• TRECHO DO DOCUMENTO:
★ ★ ★ ★ ★

Não nos causa surpresa, o Evangelho da Prosperidade Econômica ser, hoje, o que mais cresce no mundo ocidental, Seus anjos estão anunciando suas “Boa$ Nova$” por toda a parte, mais especialmente no âmbito da Televisão (os Tele-Anjos). A adoração que os humanos têm por eles é irresistivelmente tentadora. Esses hábeis anjos conjugam o verbo TER em todas as pessoas. É Importante salientar, aqui, que a locução “eu tenho”, no hebraico de forma indireta, significa o maravilhoso sentimento de posse: “é para mim”. “Quem me livrará do corpo dessa morte?!” escreveu o apóstolo Paulo aos Romanos. Parafraseando o apóstolo fundador do cristianismo, eu diria: quem resistirá ao divinal/profano chamamento do Deus Mercado, autor de anúncios como este?:

Esse mês todas as famílias serão ricamente compensadas. Todos poderão ter acesso a generosa oferta de oportunidades de endividamento. Não importam a desigualdade social, a corrupção endêmica e a miséria que assolam o país, o que importa é que Deus se fez Mercado e habitou entre os seus para a glória de todos que possuem a sua poderosa moeda de troca”.

Robert Merton, sociólogo estadunidense, há meio século, já falava do “Efeito Mateus”, que Wolfgang Streeck redenonimou de “Princípio de Mateus”, e que o Deus Mercado tomou emprestado dos evangelhos, para fazer de seu: “Pois a qualquer que tiver, será dado, e terá com abundância. Ao que não tiver, até o que tem será tomado.(Mateus 25:29)
O homem moderno não pode conter o imbatível Deus Mercado, exatamente por estar Nele contido. É precisamente no mês de Dezembro que os anjos do Deus Mercado se soltam para sussurrar aos ouvidos de muitos:

Você quer Ter(se apossar) das Boa$ Nova$ de $alvação? Se responder, SIM, cuide de trocar seu carro, trocar seu smartphone ultrapassado por um mais moderno, não deixe de adquirir sapatos novos, calça e camisa de grife, seu vestido estiloso e brilhoso sempre a combinar com joias de última geração. Dirija-se aos templos modernos de consumo(shoppings), e procure se encantar e se embevecer com os sensacionais objetos irrecusáveis que estamos exibindo em nossas vitrines celestiais. Se, por outro lado, responder 'NÃO', será condenado ao ostracismo eterno”.

★ ★ ★ ★ ★

• ENTRADAS EXTRAÍDAS:

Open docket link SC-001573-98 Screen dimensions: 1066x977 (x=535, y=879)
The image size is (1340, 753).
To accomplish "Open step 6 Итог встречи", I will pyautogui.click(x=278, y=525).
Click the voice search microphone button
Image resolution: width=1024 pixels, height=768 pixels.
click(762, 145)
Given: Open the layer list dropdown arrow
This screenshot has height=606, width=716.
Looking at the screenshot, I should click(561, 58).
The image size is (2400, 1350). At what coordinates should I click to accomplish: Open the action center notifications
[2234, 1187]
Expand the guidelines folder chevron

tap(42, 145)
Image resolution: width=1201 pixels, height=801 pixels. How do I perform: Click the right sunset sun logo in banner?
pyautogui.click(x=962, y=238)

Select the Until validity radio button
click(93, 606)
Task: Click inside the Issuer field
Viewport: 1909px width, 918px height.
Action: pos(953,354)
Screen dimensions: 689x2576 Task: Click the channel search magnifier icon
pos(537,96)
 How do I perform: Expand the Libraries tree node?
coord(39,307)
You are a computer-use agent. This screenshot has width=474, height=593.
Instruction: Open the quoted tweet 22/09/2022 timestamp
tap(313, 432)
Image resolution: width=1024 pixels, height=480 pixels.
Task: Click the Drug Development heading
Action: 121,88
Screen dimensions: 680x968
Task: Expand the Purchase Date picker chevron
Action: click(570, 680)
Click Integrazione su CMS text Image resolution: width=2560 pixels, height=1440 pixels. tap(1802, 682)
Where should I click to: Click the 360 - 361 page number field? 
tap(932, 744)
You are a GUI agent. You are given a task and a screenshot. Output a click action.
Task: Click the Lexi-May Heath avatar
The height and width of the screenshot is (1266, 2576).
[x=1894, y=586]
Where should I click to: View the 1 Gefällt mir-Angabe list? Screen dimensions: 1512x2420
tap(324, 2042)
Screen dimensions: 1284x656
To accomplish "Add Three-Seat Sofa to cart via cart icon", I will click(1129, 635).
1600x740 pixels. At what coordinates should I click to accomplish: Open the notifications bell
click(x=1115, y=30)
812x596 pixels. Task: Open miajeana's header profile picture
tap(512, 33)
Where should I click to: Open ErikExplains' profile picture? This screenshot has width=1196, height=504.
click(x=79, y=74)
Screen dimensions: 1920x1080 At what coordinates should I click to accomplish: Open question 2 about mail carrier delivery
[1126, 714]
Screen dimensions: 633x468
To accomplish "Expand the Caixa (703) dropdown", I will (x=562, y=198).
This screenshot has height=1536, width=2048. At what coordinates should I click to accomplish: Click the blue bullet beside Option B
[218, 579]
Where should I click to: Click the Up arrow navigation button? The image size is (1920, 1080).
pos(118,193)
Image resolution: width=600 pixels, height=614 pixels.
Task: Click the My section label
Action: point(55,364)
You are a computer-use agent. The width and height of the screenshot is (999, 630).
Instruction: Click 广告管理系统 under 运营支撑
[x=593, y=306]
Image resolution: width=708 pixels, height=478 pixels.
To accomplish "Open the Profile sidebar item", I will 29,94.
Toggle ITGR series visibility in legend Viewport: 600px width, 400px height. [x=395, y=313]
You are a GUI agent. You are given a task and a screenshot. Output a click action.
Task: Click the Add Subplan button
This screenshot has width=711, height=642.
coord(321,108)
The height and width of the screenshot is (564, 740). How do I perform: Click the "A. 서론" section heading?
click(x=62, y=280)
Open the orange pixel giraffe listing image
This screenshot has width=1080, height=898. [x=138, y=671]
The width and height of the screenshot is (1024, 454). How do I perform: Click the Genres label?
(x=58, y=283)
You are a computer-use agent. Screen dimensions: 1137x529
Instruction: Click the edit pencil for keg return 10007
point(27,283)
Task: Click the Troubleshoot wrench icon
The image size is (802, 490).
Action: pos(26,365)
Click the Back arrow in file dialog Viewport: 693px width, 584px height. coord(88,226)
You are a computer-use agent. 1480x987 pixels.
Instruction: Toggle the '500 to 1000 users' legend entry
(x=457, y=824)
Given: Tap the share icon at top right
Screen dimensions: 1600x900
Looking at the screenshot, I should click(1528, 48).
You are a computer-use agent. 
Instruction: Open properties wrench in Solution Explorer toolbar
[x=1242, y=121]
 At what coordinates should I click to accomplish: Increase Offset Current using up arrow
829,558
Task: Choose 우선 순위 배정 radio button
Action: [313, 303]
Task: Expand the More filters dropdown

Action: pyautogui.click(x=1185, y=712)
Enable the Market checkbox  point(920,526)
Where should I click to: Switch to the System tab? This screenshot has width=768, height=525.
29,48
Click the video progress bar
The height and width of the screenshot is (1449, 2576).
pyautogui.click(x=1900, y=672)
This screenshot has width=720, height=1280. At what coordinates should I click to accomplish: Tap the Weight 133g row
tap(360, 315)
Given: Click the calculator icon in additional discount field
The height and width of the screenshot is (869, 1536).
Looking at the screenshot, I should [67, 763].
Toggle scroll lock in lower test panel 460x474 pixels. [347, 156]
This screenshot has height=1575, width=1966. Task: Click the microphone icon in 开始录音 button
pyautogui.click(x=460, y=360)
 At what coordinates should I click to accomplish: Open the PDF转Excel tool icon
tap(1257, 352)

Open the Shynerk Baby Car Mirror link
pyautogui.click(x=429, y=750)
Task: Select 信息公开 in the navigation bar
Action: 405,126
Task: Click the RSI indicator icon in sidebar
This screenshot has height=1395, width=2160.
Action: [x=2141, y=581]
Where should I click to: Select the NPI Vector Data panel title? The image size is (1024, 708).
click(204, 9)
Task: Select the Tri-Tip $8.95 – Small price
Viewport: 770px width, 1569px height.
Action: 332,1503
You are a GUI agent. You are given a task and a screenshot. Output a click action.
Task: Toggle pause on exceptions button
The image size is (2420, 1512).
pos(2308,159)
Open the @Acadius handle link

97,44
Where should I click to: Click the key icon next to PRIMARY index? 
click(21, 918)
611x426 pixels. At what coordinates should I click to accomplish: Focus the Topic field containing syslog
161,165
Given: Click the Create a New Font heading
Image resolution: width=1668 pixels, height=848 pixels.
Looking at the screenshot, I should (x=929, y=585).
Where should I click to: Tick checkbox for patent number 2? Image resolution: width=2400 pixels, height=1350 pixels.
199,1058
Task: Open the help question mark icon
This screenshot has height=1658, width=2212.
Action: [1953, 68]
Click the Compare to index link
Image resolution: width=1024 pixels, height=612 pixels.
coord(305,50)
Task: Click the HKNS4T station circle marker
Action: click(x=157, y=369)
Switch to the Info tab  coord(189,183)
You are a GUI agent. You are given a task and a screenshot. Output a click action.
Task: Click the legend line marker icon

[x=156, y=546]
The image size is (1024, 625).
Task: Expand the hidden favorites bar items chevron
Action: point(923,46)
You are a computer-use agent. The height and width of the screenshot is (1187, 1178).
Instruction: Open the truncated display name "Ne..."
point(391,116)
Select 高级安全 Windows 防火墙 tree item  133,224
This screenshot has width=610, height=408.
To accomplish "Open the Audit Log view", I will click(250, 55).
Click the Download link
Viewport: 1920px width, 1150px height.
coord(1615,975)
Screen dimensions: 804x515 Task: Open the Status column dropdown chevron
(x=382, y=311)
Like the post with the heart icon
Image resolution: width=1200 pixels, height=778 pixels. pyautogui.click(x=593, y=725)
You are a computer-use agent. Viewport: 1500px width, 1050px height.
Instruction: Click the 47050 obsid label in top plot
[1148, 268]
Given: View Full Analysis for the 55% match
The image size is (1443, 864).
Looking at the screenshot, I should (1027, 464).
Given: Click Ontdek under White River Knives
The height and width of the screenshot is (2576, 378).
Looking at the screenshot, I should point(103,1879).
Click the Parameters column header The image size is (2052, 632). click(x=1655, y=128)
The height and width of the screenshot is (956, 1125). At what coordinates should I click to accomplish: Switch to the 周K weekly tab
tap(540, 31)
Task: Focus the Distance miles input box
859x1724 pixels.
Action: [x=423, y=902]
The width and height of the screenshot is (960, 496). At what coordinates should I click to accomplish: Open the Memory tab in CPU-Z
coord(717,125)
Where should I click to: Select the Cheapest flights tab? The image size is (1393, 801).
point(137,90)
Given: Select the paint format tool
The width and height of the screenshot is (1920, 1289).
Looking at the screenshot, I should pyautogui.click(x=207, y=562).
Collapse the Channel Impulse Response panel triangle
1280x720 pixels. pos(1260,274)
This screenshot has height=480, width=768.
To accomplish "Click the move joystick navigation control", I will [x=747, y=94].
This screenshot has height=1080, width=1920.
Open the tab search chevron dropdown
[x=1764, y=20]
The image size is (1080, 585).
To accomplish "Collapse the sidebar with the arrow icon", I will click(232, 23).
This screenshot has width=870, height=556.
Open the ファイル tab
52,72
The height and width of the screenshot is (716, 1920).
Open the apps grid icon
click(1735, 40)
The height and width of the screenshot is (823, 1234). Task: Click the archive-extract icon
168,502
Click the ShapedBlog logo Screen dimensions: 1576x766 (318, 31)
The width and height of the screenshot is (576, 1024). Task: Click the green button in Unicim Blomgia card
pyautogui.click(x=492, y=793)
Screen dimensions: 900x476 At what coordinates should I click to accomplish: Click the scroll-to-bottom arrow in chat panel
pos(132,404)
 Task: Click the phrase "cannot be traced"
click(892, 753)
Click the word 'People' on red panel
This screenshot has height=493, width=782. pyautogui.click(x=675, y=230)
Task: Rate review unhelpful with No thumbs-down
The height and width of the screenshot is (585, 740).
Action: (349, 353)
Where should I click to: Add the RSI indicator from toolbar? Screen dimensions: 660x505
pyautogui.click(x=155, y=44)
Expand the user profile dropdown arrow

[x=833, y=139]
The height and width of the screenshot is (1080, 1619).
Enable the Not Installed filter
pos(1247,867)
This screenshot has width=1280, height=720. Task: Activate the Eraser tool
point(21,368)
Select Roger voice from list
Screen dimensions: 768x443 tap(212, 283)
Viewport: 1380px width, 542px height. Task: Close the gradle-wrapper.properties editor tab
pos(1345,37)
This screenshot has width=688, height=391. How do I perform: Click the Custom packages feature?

★ ★ ★ ★ ★

• TAREFAS:
**a)** Usando as palavras do texto sobre o Deus Mercado, liste os itens que a mensagem iniciada por "Você quer Ter" manda trocar ou adquirir.
**b)** Prossiga o texto sobre o Deus Mercado a partir da última frase apresentada.

• RESPOSTAS:
**a)**
- carro
- smartphone ultrapassado (por um mais moderno)
- sapatos novos
- calça e camisa de grife
- vestido estiloso e brilhoso
- joias de última geração

**b)**
O Deus Mercado não quer que ninguém se perca: A rendição aos Desejos de Posse será a única opção para não se cair na “Perdição Eterna”.


Por Levi B. Santos
  Guarabira, 18 de dezembro de 2017


Site da Imagem 1: www.mundoemtranse.com,br

14 dezembro 2017

O Poeta e o “Desejo de Falar com Deus”




Nada melhor que a palavra poética para exprimir o vazio existencial do sujeito. A ânsia de retomar o desejo inefável das benesses sagradas de um pai simbólico, faz com que o individuo “tenha que” abdicar das vestimentas que recobrem sua nudez. É justamente a falta que provoca em nós o desejo. Uma vez, satisfeito o desejo, o vazio volta a nos encontrar em uma outra parte de nossa trágica vida.

...A arte é, em si, capaz de comover o humano, desde os primórdios da civilização” afirmou a psicanalista Marília Brandão Lemos, em um artigo publicado na conceituada Revista “Estudos de Psicanálise” (PEPSIC) de setembro de 2006, sob o título: “Poesia, Psicanálise e Ato Criativo” , citando, em seguida, a providencial frase do poeta Mário Quintana: “E eis que, tendo Deus descansado no sétimo dia, os poetas continuaram a obra da criação.”

Toda criatura é atravessada por um Desejo de Ser (ou de Ter), desejo intermediado pela palavra. Parafraseando o prólogo do Evangelho de S. João, eu diria que, o desejo se fez gerado em nossa carne, antes mesmo de termos consciência: É sobre essedesejo criador”, que Marília Lemos, em seu artigo abaixo, faz a seguinte alusão:

O Poeta, é um artesão da palavra, que forja o verbo com martelo e bigorna. Forjar a coisicidade da mesma. Como disse Lacan: 'à dignidade do indizível', do objeto perdido, do pulsional em seu efeito sublimatório que se sustenta sobre o NADA.
Segundo o criador da psicanálise, o desejo expresso nas artes, na literatura (poesia) adviria de redutos do processo psíquico primário, e o artista teria acesso privilegiado aos elementos do Inconsciente, pelo seu talento natural”.

No imaginário do poeta/religioso, à linguagem universalizante do Superego (imago divina paterna) é representada por algo interno que não cessa de ordenar ou exigir(simbolizado no poema de Gil, pela expressão repetitiva “tenho que...”). O “tenho que calar a voz/ tenho que aceitar a dor” é a condição necessária para que o amargor existencial do sujeito seja amenizado.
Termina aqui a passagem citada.